„Rój” Laline Paull

Po „Roju” wiele oczekiwałam, ale trochę się rozczarowałam. Jest to historia życia jednej pszczoły, Flory 717, ale przez ten wydawałoby się krótki czas bardzo wiele się zmienia w ulu. Flora mimo najniższego stanu poznaje życie w różnych grupach społecznych, ponieważ ma niektóre zdolności niespotykane w jej rodzie. Pierwszy mój zarzut, ciężko powiedzieć do kogo – autorki, tłumacza? – to fakt, że trochę są wymieszane cechy zwierzęce i cechy ludzkie w bohaterce. Niby mamy pszczołę, ale żeby to miało sens, to musi być trochę zantropomorfizowana, wiadomo. Jednak jak wiadomo, że to jest owad, a mówi się o twarzy, rękach, czy w kontekście ula o schodach, to trochę nie do końca wiadomo, czy cały czas mówimy o pszczołach.
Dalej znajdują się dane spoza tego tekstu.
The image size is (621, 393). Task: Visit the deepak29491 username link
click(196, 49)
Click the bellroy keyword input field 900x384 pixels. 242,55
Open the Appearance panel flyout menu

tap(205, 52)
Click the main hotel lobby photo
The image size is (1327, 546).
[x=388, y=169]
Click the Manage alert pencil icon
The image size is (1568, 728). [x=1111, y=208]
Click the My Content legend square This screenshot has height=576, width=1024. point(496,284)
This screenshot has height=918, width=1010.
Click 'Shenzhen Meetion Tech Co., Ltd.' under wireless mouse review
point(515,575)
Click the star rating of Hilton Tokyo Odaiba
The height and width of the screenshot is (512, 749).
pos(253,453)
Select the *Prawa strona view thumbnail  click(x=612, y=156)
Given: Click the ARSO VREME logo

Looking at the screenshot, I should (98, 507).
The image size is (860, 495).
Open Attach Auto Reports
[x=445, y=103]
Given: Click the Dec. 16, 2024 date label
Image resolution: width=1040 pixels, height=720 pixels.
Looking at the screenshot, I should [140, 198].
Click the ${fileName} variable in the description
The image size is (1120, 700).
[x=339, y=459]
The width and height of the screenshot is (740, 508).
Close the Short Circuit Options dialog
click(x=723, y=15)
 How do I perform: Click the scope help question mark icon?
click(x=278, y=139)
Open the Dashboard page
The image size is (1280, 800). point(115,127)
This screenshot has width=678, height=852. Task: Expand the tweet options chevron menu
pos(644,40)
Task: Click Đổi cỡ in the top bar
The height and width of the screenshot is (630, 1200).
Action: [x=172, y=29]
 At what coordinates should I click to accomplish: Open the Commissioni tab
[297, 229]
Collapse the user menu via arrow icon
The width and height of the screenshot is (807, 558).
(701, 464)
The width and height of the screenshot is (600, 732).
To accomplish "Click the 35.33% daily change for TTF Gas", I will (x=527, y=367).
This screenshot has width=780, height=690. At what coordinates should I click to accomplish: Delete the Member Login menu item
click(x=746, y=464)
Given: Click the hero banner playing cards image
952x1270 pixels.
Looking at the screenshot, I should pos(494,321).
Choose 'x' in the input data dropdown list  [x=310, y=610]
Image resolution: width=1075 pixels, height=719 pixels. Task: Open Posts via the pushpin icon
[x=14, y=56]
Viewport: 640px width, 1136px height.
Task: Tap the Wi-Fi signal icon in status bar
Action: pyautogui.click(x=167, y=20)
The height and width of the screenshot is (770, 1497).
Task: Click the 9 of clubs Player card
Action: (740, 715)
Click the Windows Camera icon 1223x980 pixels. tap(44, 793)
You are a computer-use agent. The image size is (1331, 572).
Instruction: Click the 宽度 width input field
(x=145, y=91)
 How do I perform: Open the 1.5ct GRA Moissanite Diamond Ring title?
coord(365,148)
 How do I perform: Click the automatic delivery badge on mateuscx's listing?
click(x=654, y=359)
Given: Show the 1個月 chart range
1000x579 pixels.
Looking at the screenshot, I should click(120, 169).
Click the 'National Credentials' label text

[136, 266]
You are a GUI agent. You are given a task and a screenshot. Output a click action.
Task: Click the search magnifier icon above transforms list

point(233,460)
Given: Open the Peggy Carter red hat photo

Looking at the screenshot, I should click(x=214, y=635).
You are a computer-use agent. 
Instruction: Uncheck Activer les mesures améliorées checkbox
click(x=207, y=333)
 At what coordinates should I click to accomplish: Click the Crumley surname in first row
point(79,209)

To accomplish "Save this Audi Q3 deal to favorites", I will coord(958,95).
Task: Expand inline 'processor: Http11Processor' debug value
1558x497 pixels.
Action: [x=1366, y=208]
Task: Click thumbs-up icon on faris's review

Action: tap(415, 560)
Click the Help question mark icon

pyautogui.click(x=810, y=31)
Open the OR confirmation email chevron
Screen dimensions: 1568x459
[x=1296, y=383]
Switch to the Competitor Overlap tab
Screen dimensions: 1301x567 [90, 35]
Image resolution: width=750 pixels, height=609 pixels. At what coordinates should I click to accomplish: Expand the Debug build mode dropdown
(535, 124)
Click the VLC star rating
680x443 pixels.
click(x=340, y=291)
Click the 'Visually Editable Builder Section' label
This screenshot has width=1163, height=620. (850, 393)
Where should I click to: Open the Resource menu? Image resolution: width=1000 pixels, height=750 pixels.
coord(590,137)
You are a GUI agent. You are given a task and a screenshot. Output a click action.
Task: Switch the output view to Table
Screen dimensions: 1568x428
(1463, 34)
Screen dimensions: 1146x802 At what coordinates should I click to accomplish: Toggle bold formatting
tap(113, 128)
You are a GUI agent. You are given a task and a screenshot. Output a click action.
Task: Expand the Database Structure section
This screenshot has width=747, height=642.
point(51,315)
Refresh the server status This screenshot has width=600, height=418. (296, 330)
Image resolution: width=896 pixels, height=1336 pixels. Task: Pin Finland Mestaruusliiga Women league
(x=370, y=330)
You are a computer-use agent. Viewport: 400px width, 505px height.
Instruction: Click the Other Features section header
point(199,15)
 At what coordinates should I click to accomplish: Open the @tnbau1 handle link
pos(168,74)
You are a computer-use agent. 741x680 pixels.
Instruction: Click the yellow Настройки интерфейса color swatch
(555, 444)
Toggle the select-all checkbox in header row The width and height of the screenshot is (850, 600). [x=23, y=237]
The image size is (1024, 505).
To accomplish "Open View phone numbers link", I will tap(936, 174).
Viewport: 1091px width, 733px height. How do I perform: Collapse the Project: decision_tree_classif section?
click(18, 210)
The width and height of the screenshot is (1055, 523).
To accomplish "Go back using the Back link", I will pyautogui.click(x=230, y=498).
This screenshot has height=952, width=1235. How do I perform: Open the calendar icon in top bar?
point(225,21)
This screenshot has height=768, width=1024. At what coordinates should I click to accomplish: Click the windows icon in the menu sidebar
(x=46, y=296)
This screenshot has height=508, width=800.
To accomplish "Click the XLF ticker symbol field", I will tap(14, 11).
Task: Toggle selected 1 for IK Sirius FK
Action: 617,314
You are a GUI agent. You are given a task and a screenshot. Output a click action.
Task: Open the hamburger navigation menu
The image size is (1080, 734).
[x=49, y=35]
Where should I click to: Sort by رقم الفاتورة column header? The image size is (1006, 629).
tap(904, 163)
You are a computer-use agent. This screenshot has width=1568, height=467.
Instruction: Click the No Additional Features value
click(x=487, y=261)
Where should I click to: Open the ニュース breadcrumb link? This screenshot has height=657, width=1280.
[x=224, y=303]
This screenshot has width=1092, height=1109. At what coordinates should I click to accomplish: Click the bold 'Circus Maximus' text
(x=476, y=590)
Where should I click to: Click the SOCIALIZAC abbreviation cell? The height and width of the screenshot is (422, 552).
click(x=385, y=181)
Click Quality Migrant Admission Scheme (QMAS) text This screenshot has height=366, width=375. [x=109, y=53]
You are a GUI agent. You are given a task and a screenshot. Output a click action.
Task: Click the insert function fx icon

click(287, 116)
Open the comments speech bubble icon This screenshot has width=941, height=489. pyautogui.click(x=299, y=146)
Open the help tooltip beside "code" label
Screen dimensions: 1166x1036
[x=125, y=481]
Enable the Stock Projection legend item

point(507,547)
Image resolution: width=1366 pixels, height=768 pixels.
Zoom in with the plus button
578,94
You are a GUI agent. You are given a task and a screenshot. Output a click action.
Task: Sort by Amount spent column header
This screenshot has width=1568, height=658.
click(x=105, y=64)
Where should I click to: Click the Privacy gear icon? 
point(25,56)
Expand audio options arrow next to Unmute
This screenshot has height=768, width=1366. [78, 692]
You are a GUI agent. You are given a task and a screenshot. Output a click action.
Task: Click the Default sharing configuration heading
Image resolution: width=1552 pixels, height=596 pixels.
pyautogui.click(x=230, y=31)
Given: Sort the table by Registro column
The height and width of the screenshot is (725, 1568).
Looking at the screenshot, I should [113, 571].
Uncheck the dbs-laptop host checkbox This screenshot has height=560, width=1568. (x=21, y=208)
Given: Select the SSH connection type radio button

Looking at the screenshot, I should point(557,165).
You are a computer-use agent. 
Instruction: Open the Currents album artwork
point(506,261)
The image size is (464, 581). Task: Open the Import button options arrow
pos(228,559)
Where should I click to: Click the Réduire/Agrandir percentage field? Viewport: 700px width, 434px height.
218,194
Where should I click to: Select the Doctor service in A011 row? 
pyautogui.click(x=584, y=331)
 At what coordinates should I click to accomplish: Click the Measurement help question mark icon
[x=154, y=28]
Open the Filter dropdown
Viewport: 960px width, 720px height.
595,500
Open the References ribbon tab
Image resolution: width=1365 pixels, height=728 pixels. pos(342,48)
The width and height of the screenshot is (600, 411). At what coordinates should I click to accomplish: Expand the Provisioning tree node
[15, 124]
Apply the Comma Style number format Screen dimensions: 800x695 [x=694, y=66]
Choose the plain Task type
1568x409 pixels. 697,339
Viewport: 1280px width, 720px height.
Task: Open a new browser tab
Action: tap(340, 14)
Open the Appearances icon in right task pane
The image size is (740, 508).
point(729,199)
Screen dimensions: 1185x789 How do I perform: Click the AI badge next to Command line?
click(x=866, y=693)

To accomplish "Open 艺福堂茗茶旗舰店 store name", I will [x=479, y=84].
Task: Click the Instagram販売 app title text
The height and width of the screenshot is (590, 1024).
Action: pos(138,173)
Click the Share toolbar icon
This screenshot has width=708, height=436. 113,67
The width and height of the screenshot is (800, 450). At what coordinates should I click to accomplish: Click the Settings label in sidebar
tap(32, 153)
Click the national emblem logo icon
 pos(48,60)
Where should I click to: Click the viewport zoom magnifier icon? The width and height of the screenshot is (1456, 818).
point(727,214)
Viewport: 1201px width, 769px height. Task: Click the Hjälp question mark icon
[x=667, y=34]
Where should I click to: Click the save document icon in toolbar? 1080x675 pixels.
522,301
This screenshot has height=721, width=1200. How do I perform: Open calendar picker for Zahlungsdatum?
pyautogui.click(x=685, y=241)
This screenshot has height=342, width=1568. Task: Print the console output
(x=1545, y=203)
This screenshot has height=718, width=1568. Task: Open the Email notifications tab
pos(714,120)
Druga rzecz, to cała społeczność pszczół, jego wizja, oparta jest jakby na takiej religijnej sekcie, gdzie mamy Oddanie, Umysł Roju, główną pszczołę Królową, która rozpyla swoją miłość. To było dziwne, nie do końca odpowiadał mi ten aż tak mocno uduchowiony, nawiedzony wręcz, klimat.